By: Chase Cabot
Baby Boomers call our generation lazy, entitled, selfish, and a whole host of other names to imply we don’t know how to work. The problem is, all millennials know how to do is work, we’re just not seeing the economic results the Baby Boomers did. Unlike the Baby Boomers, we didn’t get lucky and grow up in a period of strong, even economic growth with protections from unions and labor laws. With the rise of Neoliberal economic arrangements in the 1970s and 80s, we lost all the protections that the Baby Boomers (and only the Baby Boomers) inherited from the more radical labor movements of the late 19th century and the 1930s. The top level jobs that were attainable (for white males) with a college degree and some hard work before have dried up, and now we’re left to compete for the scraps.
In an article in The Atlantic from September 9th by Gillian White outlines how the flagship of the tech economy and the American dream: entrepreneurship, is becoming a province of the rich. For all the hype around the potential of the “sharing” economy and Silicon Valley, it looks like the reality is bleak for our generation and generations to come. Instead, we have to “network.” Networking is a thinly disguised euphemism for luck. You go out to bars and strike up friendships with employers in the hopes they’ll give you a job. It’s not based on merit, it’s based on how they personally like you, and how well you can present your resume. Of course, capitalism has never actually been based on merit, that’s a myth created by the rich to edify a hateful and uppity working class, but now the whole work culture is centered around the importance of connections.
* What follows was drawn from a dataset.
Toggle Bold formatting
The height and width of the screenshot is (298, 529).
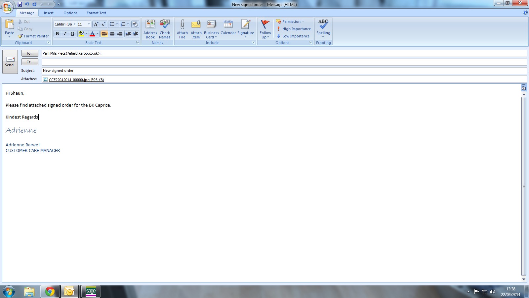tap(57, 34)
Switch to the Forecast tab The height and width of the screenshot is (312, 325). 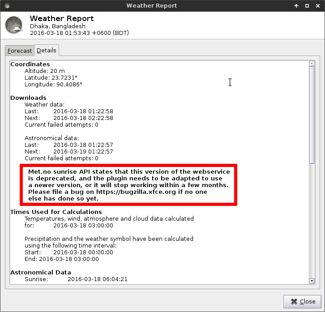20,51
And having a good resume isn’t a product of merit, either. If you come from a wealthy background, then your parents can send you to private schools which “earn” you higher chances of attending top 100 universities. With such an educational background it’s easier to be fast tracked onto an ascending position within society. But for the majority, especially for people of color, those opportunities aren’t available, stranding them in the same place they were born in.
But even if we recognize our economy as rigged for the privileged, as most millennials do, we still have to dance for our employers to survive. The only way to survive in this economy is to network and look for “opportunities” to work. Those who choose not to participate face poverty. So our generation becomes fractured, suspicious of each other as individuals, knowing they could get the job we need to pay the rent.
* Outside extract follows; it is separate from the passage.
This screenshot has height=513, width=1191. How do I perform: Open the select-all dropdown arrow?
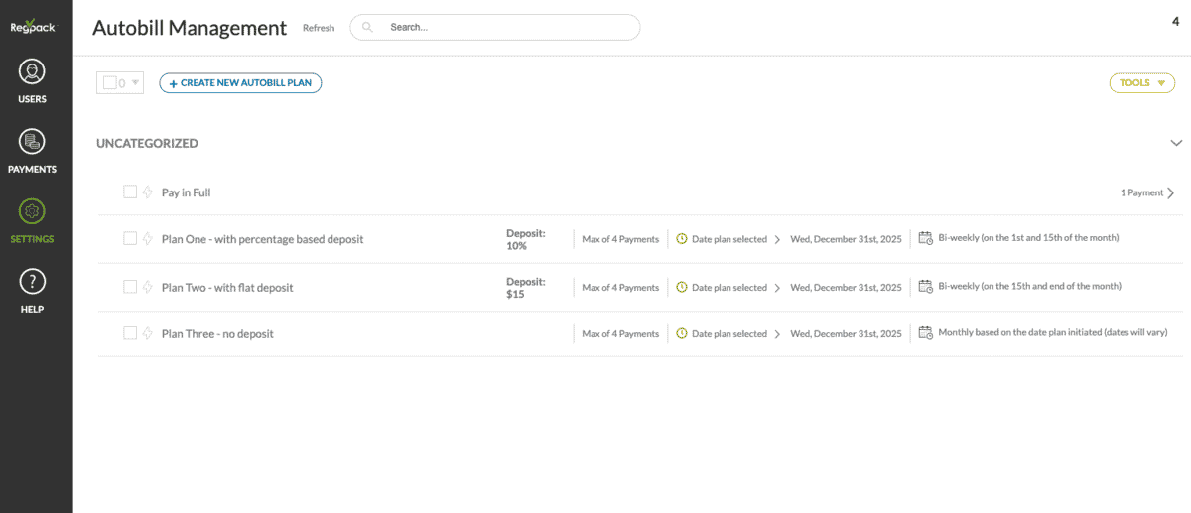click(136, 83)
If we want to end this race to the bottom disguised as a race to the top, we need to take a leap of faith as a society and organize collectively to derail a train racing out of control towards all we care about. Despite what our politicians and corporate talking heads tell us, this isn’t a society where an individual can work and succeed. We need structural change to make the future bearable for us. Safety nets, a basic income, tuition paid for by the state, and more. And if we need to end a couple of wars to do it, then so be it.